This Chicken wing with broccoli rice is the perfect pick for a low-carb lunch or dinner made quick and easy. Perfect for when you’re not sure what to cook – let’s get to it!
Ingredients
- 2 tbsp Soy sauce
- 3 Garlic cloves, minced
- 2 tbsp Finely chopped fresh lemongrass
- 1 tsp Caster sugar
- 1 tbsp Oil
- 2 kg Chicken wings, tips removed
- 20 g Fresh ginger, cut into thin matchsticks
- 500 g Broccoli, finely chopped
- ⅓ cup Loosely packed fresh coriander
- GINGER DIPPING SAUCE
- 20 g Fresh ginger, cut into thin matchsticks
- 1 Garlic clove, minced
- 1 ½ cups Chicken stock
- 1 tbsp Soy sauce
- SPRING ONION BROTH
- 2 cups Chicken stock
- 2 Spring onions, thinly sliced on the diagonal
Instructions
PREHEAT the oven to 200°C. Oil two large shallow oven trays and line with baking paper.
COMBINE soy sauce, garlic, lemongrass, sugar and oil in a bowl. Add chicken and toss to coat in mixture.
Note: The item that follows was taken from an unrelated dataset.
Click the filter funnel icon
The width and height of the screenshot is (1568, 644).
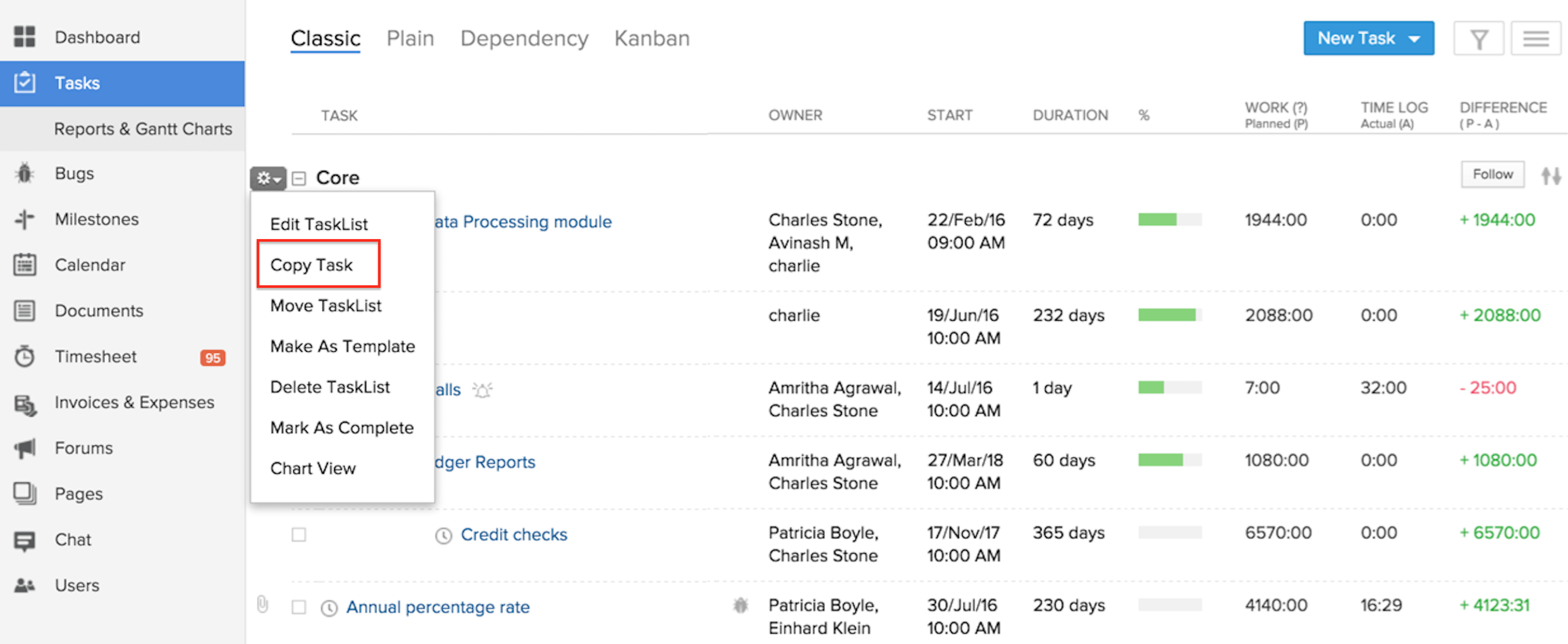coord(1478,39)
Divide chicken, in a single layer, between oven trays; top with ginger. Roast for 40 minutes or until chicken is browned and cooked through. Baste with cooking juices twice during cooking.
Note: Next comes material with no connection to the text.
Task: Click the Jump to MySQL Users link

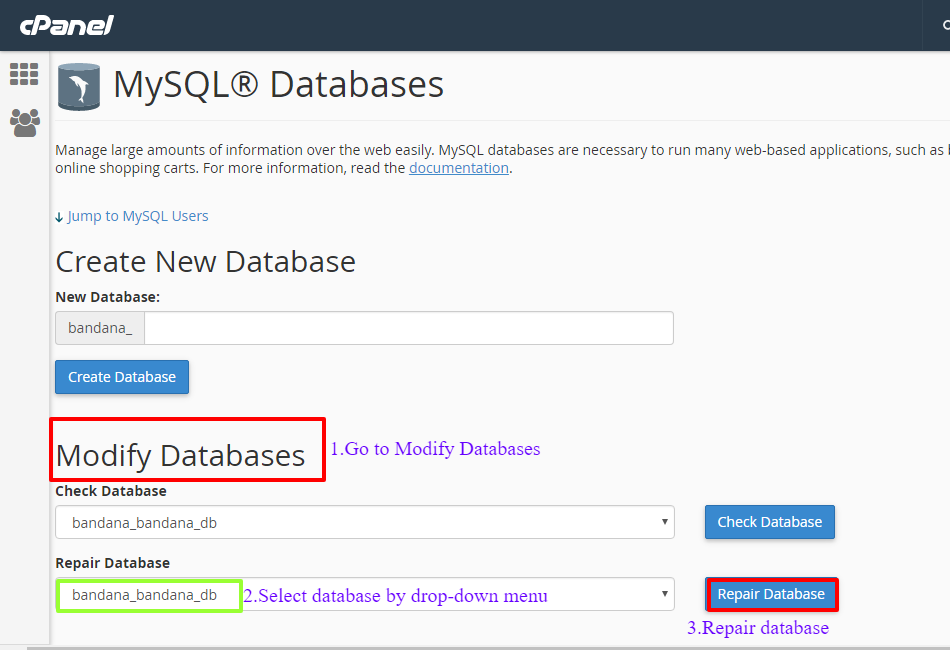Action: (x=137, y=216)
PROCESS broccoli, in batches, until finely chopped and resembles rice grains. Blanch in a pot of boiling water for 20 seconds; drain. Spread on paper towel to dry; season to taste.
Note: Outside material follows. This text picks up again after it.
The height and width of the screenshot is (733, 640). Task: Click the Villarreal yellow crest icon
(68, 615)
POUR warm broth into serving cups. Serve broccoli rice topped with chicken, coriander and dipping sauce.
GINGER DIPPING SAUCE
COMBINE all the ingredients together in a bowl.
SPRING ONION BROTH
HEAT stock in a small saucepan until warm; stir in spring onions.
TIP: You can make your own stock for the spring onion broth using the wing tips, ginger and spring onion offcuts. Place everything in a pot with 1 litre cold water; simmer for 15 minutes and skim any scum from the surface. Strain through a fine-mesh sieve.